* START *

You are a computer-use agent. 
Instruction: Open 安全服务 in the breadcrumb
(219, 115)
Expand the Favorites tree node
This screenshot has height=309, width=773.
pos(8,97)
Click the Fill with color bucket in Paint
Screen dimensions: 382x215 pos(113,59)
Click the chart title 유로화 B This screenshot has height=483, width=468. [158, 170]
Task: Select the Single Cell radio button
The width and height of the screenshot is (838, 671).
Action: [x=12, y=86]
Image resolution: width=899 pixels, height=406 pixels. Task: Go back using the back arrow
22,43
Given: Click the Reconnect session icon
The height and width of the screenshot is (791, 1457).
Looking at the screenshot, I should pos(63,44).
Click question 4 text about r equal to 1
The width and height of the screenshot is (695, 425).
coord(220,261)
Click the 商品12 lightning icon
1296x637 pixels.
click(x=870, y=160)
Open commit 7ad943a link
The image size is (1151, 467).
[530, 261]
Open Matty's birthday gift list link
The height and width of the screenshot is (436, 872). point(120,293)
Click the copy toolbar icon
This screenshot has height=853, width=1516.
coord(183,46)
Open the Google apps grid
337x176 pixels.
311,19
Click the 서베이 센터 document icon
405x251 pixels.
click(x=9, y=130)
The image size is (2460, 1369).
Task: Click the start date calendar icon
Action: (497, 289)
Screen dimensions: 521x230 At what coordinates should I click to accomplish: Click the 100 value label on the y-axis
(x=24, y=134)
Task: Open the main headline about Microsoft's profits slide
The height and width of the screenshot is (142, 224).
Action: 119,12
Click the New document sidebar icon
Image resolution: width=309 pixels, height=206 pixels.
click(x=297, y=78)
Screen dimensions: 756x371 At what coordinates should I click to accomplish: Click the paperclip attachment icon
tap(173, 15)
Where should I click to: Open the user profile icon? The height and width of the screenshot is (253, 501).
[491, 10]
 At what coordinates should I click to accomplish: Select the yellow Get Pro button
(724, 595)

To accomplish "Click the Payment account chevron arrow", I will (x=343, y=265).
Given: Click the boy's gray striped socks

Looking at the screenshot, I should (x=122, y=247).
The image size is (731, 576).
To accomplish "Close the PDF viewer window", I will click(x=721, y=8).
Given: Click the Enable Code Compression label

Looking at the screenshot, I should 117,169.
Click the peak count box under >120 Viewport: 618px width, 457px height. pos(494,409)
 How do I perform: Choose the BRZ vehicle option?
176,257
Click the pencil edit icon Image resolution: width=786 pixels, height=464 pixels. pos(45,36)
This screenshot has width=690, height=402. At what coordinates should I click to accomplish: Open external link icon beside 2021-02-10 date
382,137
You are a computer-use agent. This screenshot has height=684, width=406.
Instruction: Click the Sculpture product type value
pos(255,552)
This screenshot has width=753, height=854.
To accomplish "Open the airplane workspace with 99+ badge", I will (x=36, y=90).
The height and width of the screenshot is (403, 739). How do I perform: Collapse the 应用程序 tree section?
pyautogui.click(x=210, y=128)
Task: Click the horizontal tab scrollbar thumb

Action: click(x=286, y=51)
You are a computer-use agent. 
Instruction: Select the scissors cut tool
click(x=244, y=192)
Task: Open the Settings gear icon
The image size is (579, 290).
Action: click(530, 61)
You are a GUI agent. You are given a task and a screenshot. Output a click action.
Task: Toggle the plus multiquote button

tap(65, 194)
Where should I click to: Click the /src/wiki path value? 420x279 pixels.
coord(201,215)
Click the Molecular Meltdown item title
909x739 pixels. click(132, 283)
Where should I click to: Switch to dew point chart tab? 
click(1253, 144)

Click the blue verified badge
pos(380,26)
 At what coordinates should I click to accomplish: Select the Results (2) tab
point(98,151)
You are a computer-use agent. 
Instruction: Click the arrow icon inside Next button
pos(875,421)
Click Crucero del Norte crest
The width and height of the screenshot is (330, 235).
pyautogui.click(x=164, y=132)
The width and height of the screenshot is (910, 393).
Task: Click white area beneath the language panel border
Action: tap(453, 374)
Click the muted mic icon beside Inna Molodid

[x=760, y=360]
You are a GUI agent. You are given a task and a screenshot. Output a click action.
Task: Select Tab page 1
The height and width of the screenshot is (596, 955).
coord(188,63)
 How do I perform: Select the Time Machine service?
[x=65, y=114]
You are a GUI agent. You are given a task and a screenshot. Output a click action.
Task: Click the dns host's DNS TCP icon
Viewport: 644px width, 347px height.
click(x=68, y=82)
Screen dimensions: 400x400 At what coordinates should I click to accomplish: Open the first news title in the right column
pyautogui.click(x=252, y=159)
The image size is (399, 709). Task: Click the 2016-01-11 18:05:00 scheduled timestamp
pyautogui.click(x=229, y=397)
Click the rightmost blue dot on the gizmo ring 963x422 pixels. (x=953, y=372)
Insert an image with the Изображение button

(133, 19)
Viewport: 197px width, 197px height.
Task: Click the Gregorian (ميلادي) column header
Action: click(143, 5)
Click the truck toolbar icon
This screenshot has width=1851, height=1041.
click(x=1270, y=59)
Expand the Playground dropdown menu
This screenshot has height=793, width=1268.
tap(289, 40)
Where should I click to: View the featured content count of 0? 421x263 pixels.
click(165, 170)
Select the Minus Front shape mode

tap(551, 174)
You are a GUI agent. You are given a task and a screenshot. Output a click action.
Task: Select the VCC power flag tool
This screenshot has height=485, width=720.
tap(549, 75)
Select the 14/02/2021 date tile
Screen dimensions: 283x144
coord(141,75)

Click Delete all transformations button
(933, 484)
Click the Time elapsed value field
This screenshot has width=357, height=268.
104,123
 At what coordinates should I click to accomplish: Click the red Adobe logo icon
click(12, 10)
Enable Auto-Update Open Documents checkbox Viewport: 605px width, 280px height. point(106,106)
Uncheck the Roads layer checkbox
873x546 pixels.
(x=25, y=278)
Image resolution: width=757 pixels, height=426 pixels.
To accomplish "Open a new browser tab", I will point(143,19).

* END *

## Instruction
Please set out all of the material above as a numbered list, one line per item, leaving out the blank lines.

## Finished task
1. You are a computer-use agent. 
2. Instruction: Open 安全服务 in the breadcrumb
3. (219, 115)
4. Expand the Favorites tree node
5. This screenshot has height=309, width=773.
6. pos(8,97)
7. Click the Fill with color bucket in Paint
8. Screen dimensions: 382x215 pos(113,59)
9. Click the chart title 유로화 B This screenshot has height=483, width=468. [158, 170]
10. Task: Select the Single Cell radio button
11. The width and height of the screenshot is (838, 671).
12. Action: [x=12, y=86]
13. Image resolution: width=899 pixels, height=406 pixels. Task: Go back using the back arrow
14. 22,43
15. Given: Click the Reconnect session icon
16. The height and width of the screenshot is (791, 1457).
17. Looking at the screenshot, I should pos(63,44).
18. Click question 4 text about r equal to 1
19. The width and height of the screenshot is (695, 425).
20. coord(220,261)
21. Click the 商品12 lightning icon
22. 1296x637 pixels.
23. click(x=870, y=160)
24. Open commit 7ad943a link
25. The image size is (1151, 467).
26. [530, 261]
27. Open Matty's birthday gift list link
28. The height and width of the screenshot is (436, 872). point(120,293)
29. Click the copy toolbar icon
30. This screenshot has height=853, width=1516.
31. coord(183,46)
32. Open the Google apps grid
33. 337x176 pixels.
34. 311,19
35. Click the 서베이 센터 document icon
36. 405x251 pixels.
37. click(x=9, y=130)
38. The image size is (2460, 1369).
39. Task: Click the start date calendar icon
40. Action: (497, 289)
41. Screen dimensions: 521x230 At what coordinates should I click to accomplish: Click the 100 value label on the y-axis
42. (x=24, y=134)
43. Task: Open the main headline about Microsoft's profits slide
44. The height and width of the screenshot is (142, 224).
45. Action: 119,12
46. Click the New document sidebar icon
47. Image resolution: width=309 pixels, height=206 pixels.
48. click(x=297, y=78)
49. Screen dimensions: 756x371 At what coordinates should I click to accomplish: Click the paperclip attachment icon
50. tap(173, 15)
51. Where should I click to: Open the user profile icon? The height and width of the screenshot is (253, 501).
52. [491, 10]
53.  At what coordinates should I click to accomplish: Select the yellow Get Pro button
54. (724, 595)
55. To accomplish "Click the Payment account chevron arrow", I will (x=343, y=265).
56. Given: Click the boy's gray striped socks
57. Looking at the screenshot, I should (x=122, y=247).
58. The image size is (731, 576).
59. To accomplish "Close the PDF viewer window", I will click(x=721, y=8).
60. Given: Click the Enable Code Compression label
61. Looking at the screenshot, I should 117,169.
62. Click the peak count box under >120 Viewport: 618px width, 457px height. pos(494,409)
63.  How do I perform: Choose the BRZ vehicle option?
64. 176,257
65. Click the pencil edit icon Image resolution: width=786 pixels, height=464 pixels. pos(45,36)
66. This screenshot has width=690, height=402. At what coordinates should I click to accomplish: Open external link icon beside 2021-02-10 date
67. 382,137
68. You are a computer-use agent. This screenshot has height=684, width=406.
69. Instruction: Click the Sculpture product type value
70. pos(255,552)
71. This screenshot has width=753, height=854.
72. To accomplish "Open the airplane workspace with 99+ badge", I will (x=36, y=90).
73. The height and width of the screenshot is (403, 739). How do I perform: Collapse the 应用程序 tree section?
74. pyautogui.click(x=210, y=128)
75. Task: Click the horizontal tab scrollbar thumb
76. Action: click(x=286, y=51)
77. You are a computer-use agent. 
78. Instruction: Select the scissors cut tool
79. click(x=244, y=192)
80. Task: Open the Settings gear icon
81. The image size is (579, 290).
82. Action: click(530, 61)
83. You are a GUI agent. You are given a task and a screenshot. Output a click action.
84. Task: Toggle the plus multiquote button
85. tap(65, 194)
86. Where should I click to: Click the /src/wiki path value? 420x279 pixels.
87. coord(201,215)
88. Click the Molecular Meltdown item title
89. 909x739 pixels. click(132, 283)
90. Where should I click to: Switch to dew point chart tab? 
91. click(1253, 144)
92. Click the blue verified badge
93. pos(380,26)
94.  At what coordinates should I click to accomplish: Select the Results (2) tab
95. point(98,151)
96. You are a computer-use agent. 
97. Instruction: Click the arrow icon inside Next button
98. pos(875,421)
99. Click Crucero del Norte crest
100. The width and height of the screenshot is (330, 235).
101. pyautogui.click(x=164, y=132)
102. The width and height of the screenshot is (910, 393).
103. Task: Click white area beneath the language panel border
104. Action: tap(453, 374)
105. Click the muted mic icon beside Inna Molodid
106. [x=760, y=360]
107. You are a GUI agent. You are given a task and a screenshot. Output a click action.
108. Task: Select Tab page 1
109. The height and width of the screenshot is (596, 955).
110. coord(188,63)
111.  How do I perform: Select the Time Machine service?
112. [x=65, y=114]
113. You are a GUI agent. You are given a task and a screenshot. Output a click action.
114. Task: Click the dns host's DNS TCP icon
115. Viewport: 644px width, 347px height.
116. click(x=68, y=82)
117. Screen dimensions: 400x400 At what coordinates should I click to accomplish: Open the first news title in the right column
118. pyautogui.click(x=252, y=159)
119. The image size is (399, 709). Task: Click the 2016-01-11 18:05:00 scheduled timestamp
120. pyautogui.click(x=229, y=397)
121. Click the rightmost blue dot on the gizmo ring 963x422 pixels. (x=953, y=372)
122. Insert an image with the Изображение button
123. (133, 19)
124. Viewport: 197px width, 197px height.
125. Task: Click the Gregorian (ميلادي) column header
126. Action: click(143, 5)
127. Click the truck toolbar icon
128. This screenshot has width=1851, height=1041.
129. click(x=1270, y=59)
130. Expand the Playground dropdown menu
131. This screenshot has height=793, width=1268.
132. tap(289, 40)
133. Where should I click to: View the featured content count of 0? 421x263 pixels.
134. click(165, 170)
135. Select the Minus Front shape mode
136. tap(551, 174)
137. You are a GUI agent. You are given a task and a screenshot. Output a click action.
138. Task: Select the VCC power flag tool
139. This screenshot has height=485, width=720.
140. tap(549, 75)
141. Select the 14/02/2021 date tile
142. Screen dimensions: 283x144
143. coord(141,75)
144. Click Delete all transformations button
145. (933, 484)
146. Click the Time elapsed value field
147. This screenshot has width=357, height=268.
148. 104,123
149.  At what coordinates should I click to accomplish: Click the red Adobe logo icon
150. click(12, 10)
151. Enable Auto-Update Open Documents checkbox Viewport: 605px width, 280px height. point(106,106)
152. Uncheck the Roads layer checkbox
153. 873x546 pixels.
154. (x=25, y=278)
155. Image resolution: width=757 pixels, height=426 pixels.
156. To accomplish "Open a new browser tab", I will point(143,19).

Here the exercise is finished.